I've not seen anything overnight to change that view. Here is the broadening ascending wedge on ES that I posted on Friday, and which has broken overnight as I was expecting:


I could paint a picture here that we may have made a major interim top, and there are some arguments for that, but not enough of them, and it seems more likely to me that after a retracement we will be retesting the June and August highs at 1130 soon, so I'm just looking at short term retracement targets today.

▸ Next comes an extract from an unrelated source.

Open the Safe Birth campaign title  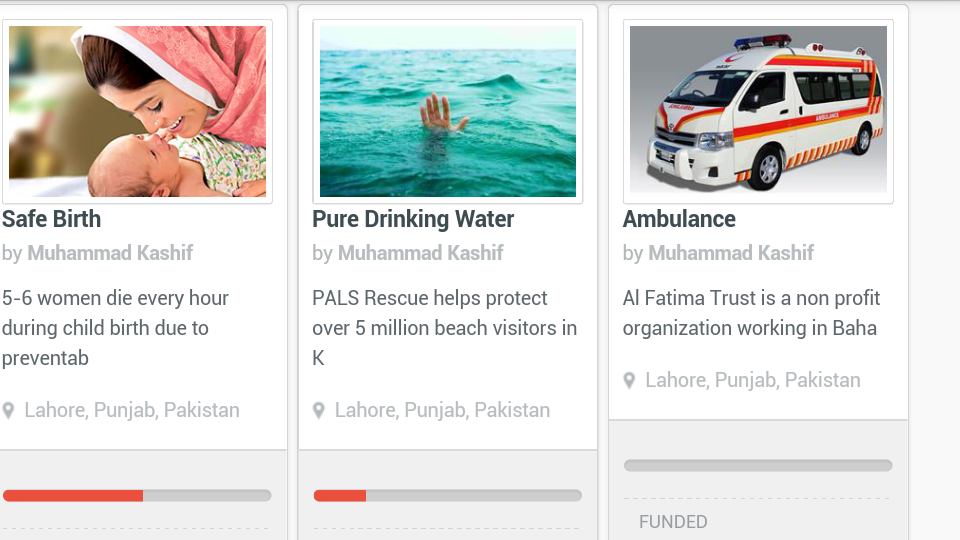[52, 219]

That's not to say that I'm buying the argument that we are about to see a bullish breakout from 1130 yet. I'm struggling to believe that a major upward breakout could happen with the current economic backdrop, but this is a mainly technical market and it could happen. We'll see how it looks when we get to 1130 but until we see that breakout we're just bouncing within the 1040 – 1130 range that we've been trapped in for most of the last four months.

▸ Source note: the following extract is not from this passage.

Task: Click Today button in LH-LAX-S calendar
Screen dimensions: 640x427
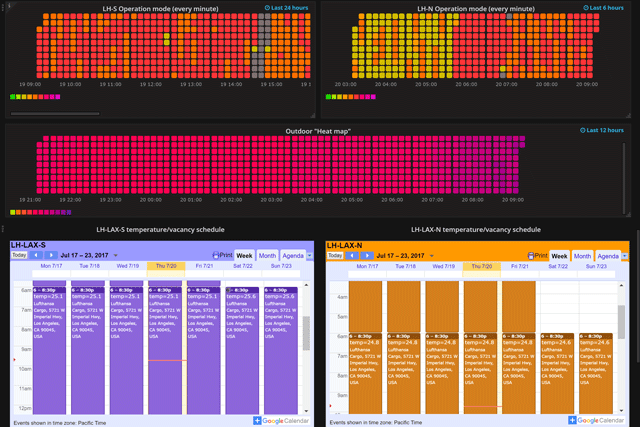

Short term I gave a target of 1.29 to 1.292 for EURUSD to reverse and it did reverse there. That isn't a good thing from the bear perspective as that is the neckline for a building IHS, and this reversal is probably the precursor to more upside. In the short term I have two retracement targets marked on the chart, and I'm favoring the lower one in the 1.2685 area:


I posted a falling wedge on GBPUSD at the end of August, and said that I expected it to evolve into a declining channel. It has done that, but other USD currency pairs are looking bullish enough that I'm doubtful about the channel holding. The next channel target is 1.51, but I think a higher target at 1.5275 looks more realistic for this week:


Teich50 alerted me to a rising wedge on AUDUSD on Friday and we were kicking round targets for a retracement this week. Overnight the rising wedge has broken and I have marked the two most likely retracement targets on the chart with my rationale. In the event that the wedge plays out closer to the classic wedge target I'm seeing main rising support at 89 and I have an upside (longer term pattern) target afterwards in the 93.85 area so this is looking like a very attractive spec long on this retracement:


I'm seeing a likely major equities interim top coming in the next two or three weeks on my SPX:Vix indicator, and two other charts I am looking at that may support that by then are copper and 30yr treasuries. On the copper chart we have seen a reversal at the 352.50 level I predicted last week, and are retracing to a likely retest of the 340 area. There is an argument that we may have just seen the top of the right shoulder on a huge H&S pattern, but I doubt that, and I'm expecting to see the 352.50 area retested and broken in a few days. On that break the obvious next upside target would be the upper trendline of the megaphone or broadening top in the 390 area, at a new high for 2010. Copper has been much more bullish than SPX over the last two months, and if we hit that target as my other indicators are peaking, that will be a powerful argument that we will see a major interim top there:


On the 30 year treasuries chart the recent top confirmed a rising channel from March, and we are now retracing to the lower trendline of that channel and should reach it within a couple of weeks. What happens then may define equities action for the next few months. If the channel holds then we should see a major interim top on equities there while treasuries start another wave up. If the channel breaks then the equity bulls could get the upward breakout that they are expecting:


In the very short term I've been considering the possibility that we might see a gap fill at the open this morning. ES has been stronger than the USD currency pairs overnight, and it looks possible at the moment that we could see a gap fill and broken wedge trendline retest in the 1104.5 ES area this morning. I'm writing this over three hours before the open though, and if we break down through 1094.5 ES before the open, then I wouldn't expect the gap to fill today.